Data excerpts:
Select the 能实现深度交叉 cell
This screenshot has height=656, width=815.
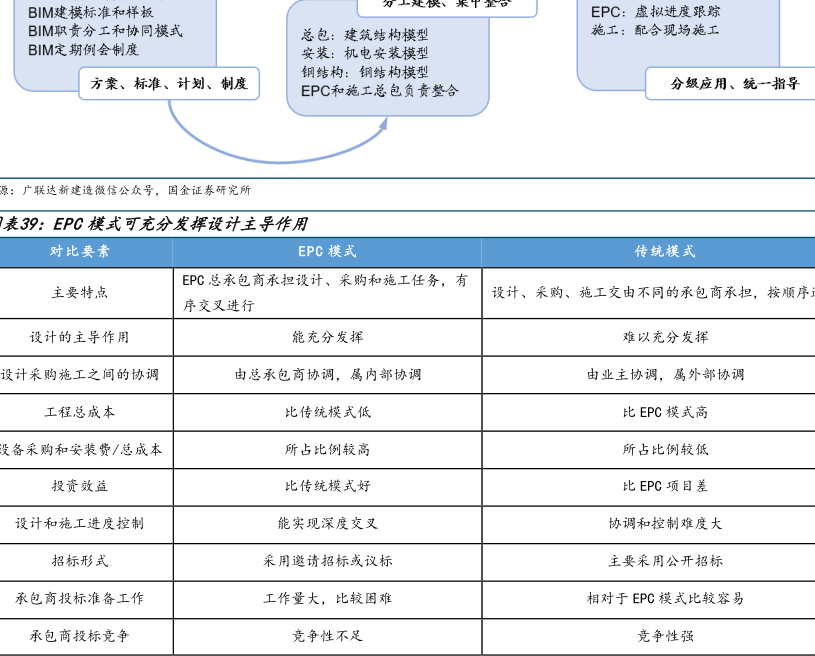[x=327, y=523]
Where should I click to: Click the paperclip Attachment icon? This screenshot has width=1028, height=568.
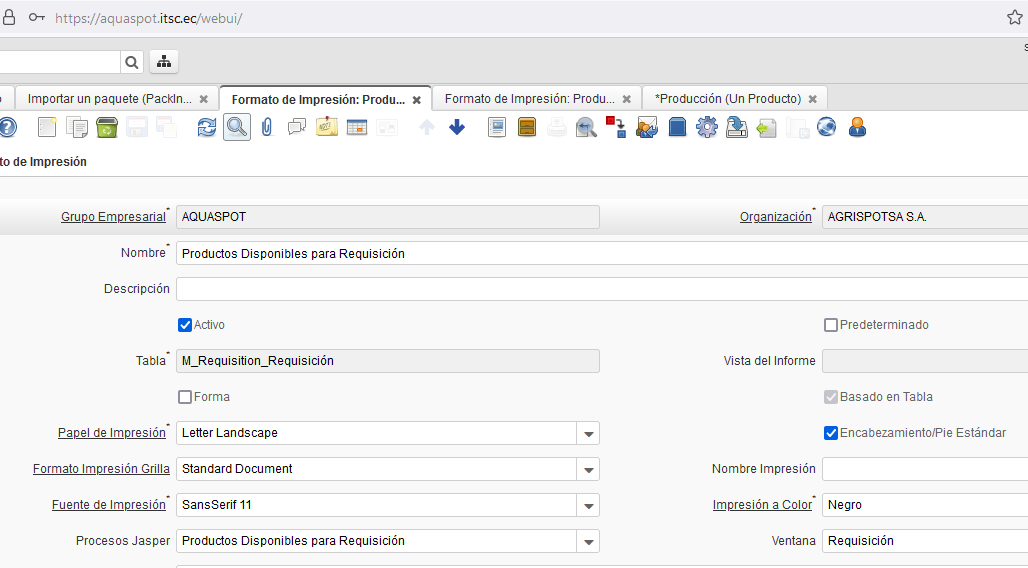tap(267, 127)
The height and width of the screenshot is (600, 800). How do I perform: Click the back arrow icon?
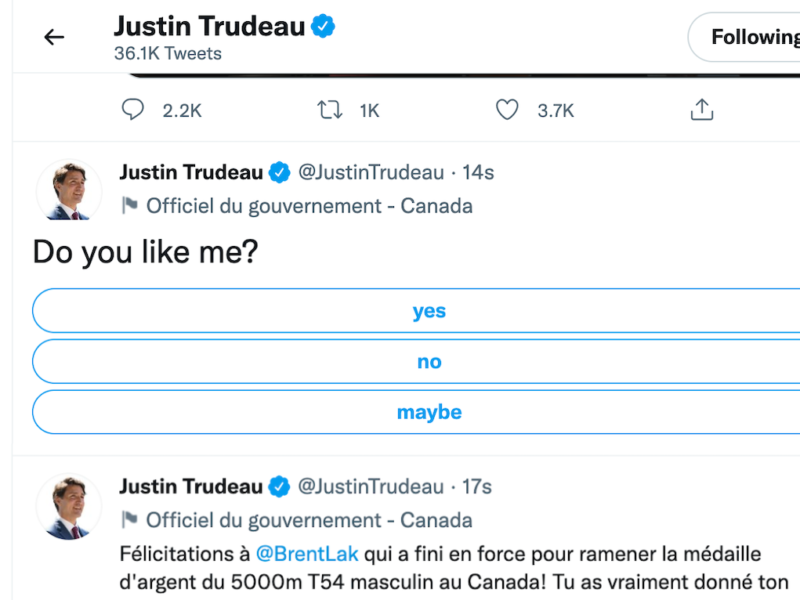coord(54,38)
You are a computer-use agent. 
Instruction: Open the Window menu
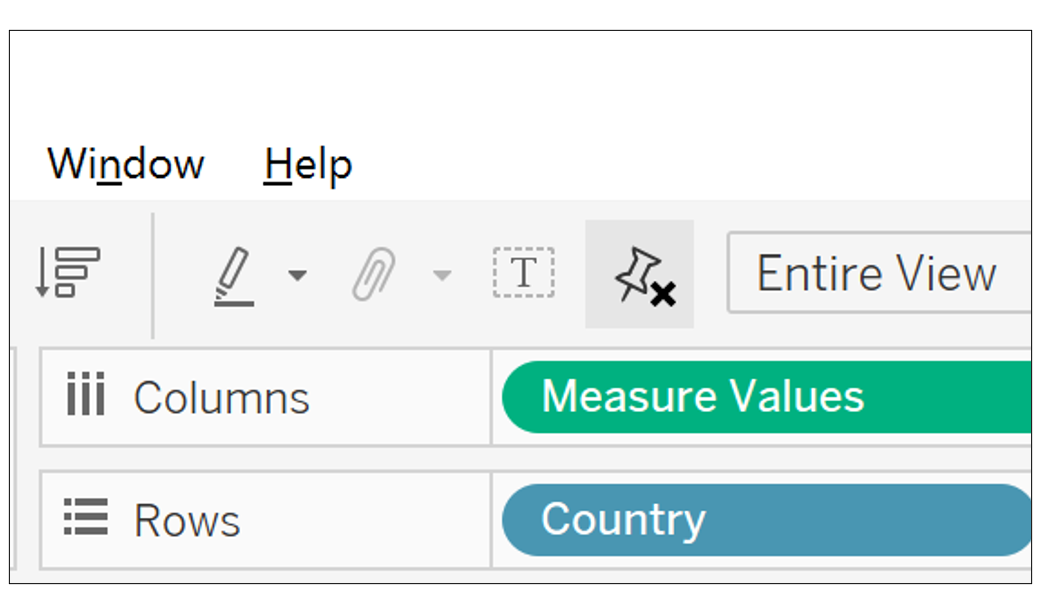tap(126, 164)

TASK OBJECTIVE. Every line of the records above must reappear exactly, though the pictures must not.

WORKED SOLUTION.
Select the 能实现深度交叉 cell
This screenshot has height=656, width=815.
[x=327, y=523]
Where should I click to: Click the paperclip Attachment icon? This screenshot has width=1028, height=568.
tap(267, 127)
The height and width of the screenshot is (600, 800). How do I perform: Click the back arrow icon?
coord(54,38)
You are a computer-use agent. 
Instruction: Open the Window menu
tap(126, 164)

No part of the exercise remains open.